Class EmblCDROMIndexReader

  • Direct Known Subclasses:
    AcnumHitReader, AcnumTrgReader, DivisionLkpReader, EntryNamIdxReader

    public abstract class EmblCDROMIndexReader
    extends java.lang.Object

    EmblCDROMIndexReader is an abstract class whose concrete subclasses read EMBL CD-ROM format indices from an underlying InputStream. This format is used by the EMBOSS package for database indexing (see programs dbiblast, dbifasta, dbiflat and dbigcg). Indexing produces four binary files with a simple format:

    • division.lkp : master index
    • entrynam.idx : sequence ID index
    • acnum.trg : accession number index
    • acnum.hit : accession number auxiliary index

    Internally EMBOSS checks for Big-endian architechtures and switches the byte order to Little-endian. This means trouble if you try to read the file using DataInputStream, but at least the binaries are consistent across architechtures. This class carries out the necessary conversion.

    The EMBL CD-ROM format stores the date in 4 bytes. One byte is unused (the first one), leaving one byte for the day, one for the month and one (!) for the year.

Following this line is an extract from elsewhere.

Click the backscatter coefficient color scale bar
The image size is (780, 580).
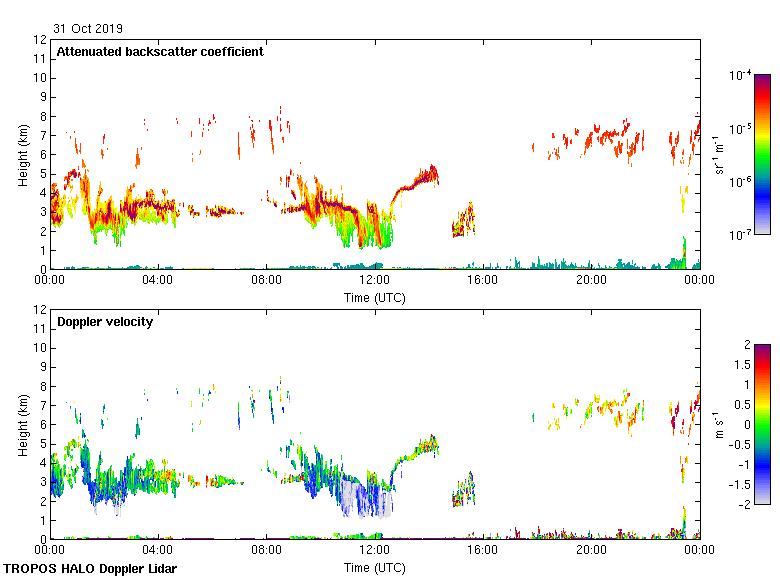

    For further information see the EMBOSS documentation, or for a full description, the source code of the dbi programs and the Ajax library.

    Since:
    1.2
    Author:
    Keith James
    • Field Summary

      Fields 
      Modifier and Type Field Description
      protected java.io.InputStream input  
      protected org.biojava.bio.seq.db.emblcd.RecordParser recParser  
      protected java.lang.StringBuffer sb  
    • Constructor Summary

      Constructors 
      Constructor Description
      EmblCDROMIndexReader​(java.io.InputStream input)
      Creates a new EmblCDROMIndexReader instance.
    • Method Summary

      All Methods Instance Methods Abstract Methods Concrete Methods 
      Modifier and Type Method Description
      void close()
      close closes the underlying InputStream.
      java.lang.String readDBDate()
      readDBDate reads the date from the index header.
      java.lang.String readDBName()
      readDBName returns the database name from the index header.
      java.lang.String readDBRelease()
      readDBRelease returns the database release from the index header.
      long readFileLength()
      readFileLength returns the file length in bytes (stored within the file's header by the indexing program).
      byte[] readRawRecord()
      readRawRecord returns the raw bytes of a single record from the index.
      abstract java.lang.Object[] readRecord()
      readRecord returns an array of objects parsed from a single record.
      long readRecordCount()
      readRecordCount returns the number of records in the file.
      int readRecordLength()
      readRecordLength returns the record length (bytes).
      • Methods inherited from class java.lang.Object

        clone, equals, finalize, getClass, hashCode, notify, notifyAll, toString, wait, wait, wait
    • Field Detail

      • input

        protected java.io.InputStream input
      • sb

        protected java.lang.StringBuffer sb
      • recParser

        protected org.biojava.bio.seq.db.emblcd.RecordParser recParser
    • Constructor Detail

      • EmblCDROMIndexReader

        public EmblCDROMIndexReader​(java.io.InputStream input)
                             throws java.io.IOException
        Creates a new EmblCDROMIndexReader instance. A BufferedInputStream is probably the most suitable.
        Parameters:
        input - an InputStream.
        Throws:
        java.io.IOException - if an error occurs.
    • Method Detail

      • readFileLength

        public long readFileLength()
        readFileLength returns the file length in bytes (stored within the file's header by the indexing program). This may be called more than once as the value is cached.
        Returns:
        a long.
      • readRecordCount

        public long readRecordCount()
        readRecordCount returns the number of records in the file. This may be called more than once as the value is cached.
        Returns:
        a long.
      • readRecordLength

        public int readRecordLength()
        readRecordLength returns the record length (bytes). This may be called more than once as the value is cached.
        Returns:
        an int.
      • readDBName

        public java.lang.String readDBName()
        readDBName returns the database name from the index header. This may be called more than once as the value is cached.
        Returns:
        a String.
      • readDBRelease

        public java.lang.String readDBRelease()
        readDBRelease returns the database release from the index header. This may be called more than once as the value is cached.
        Returns:
        a String.
      • readDBDate

        public java.lang.String readDBDate()
        readDBDate reads the date from the index header. The date is stored in 4 bytes: 0, unused; 1, year; 2, month; 3, day. With a 1 byte year it's not very much use and I'm not sure that the EMBOSS programs set the value correctly anyway.
        Returns:
        a String.
      • readRecord

        public abstract java.lang.Object[] readRecord()
                                               throws java.io.IOException
        readRecord returns an array of objects parsed from a single record. Its content will depend on the type of index file. Concrete subclasses must provide an implementation of this method.
        Returns:
        an Object [] array.
        Throws:
        java.io.IOException - if an error occurs.
      • readRawRecord

        public byte[] readRawRecord()
                             throws java.io.IOException
        readRawRecord returns the raw bytes of a single record from the index.
        Returns:
        a byte [] array.
        Throws:
        java.io.IOException - if an error occurs.
      • close

        public void close()
                   throws java.io.IOException
        close closes the underlying InputStream.
        Throws:
        java.io.IOException - if an error occurs.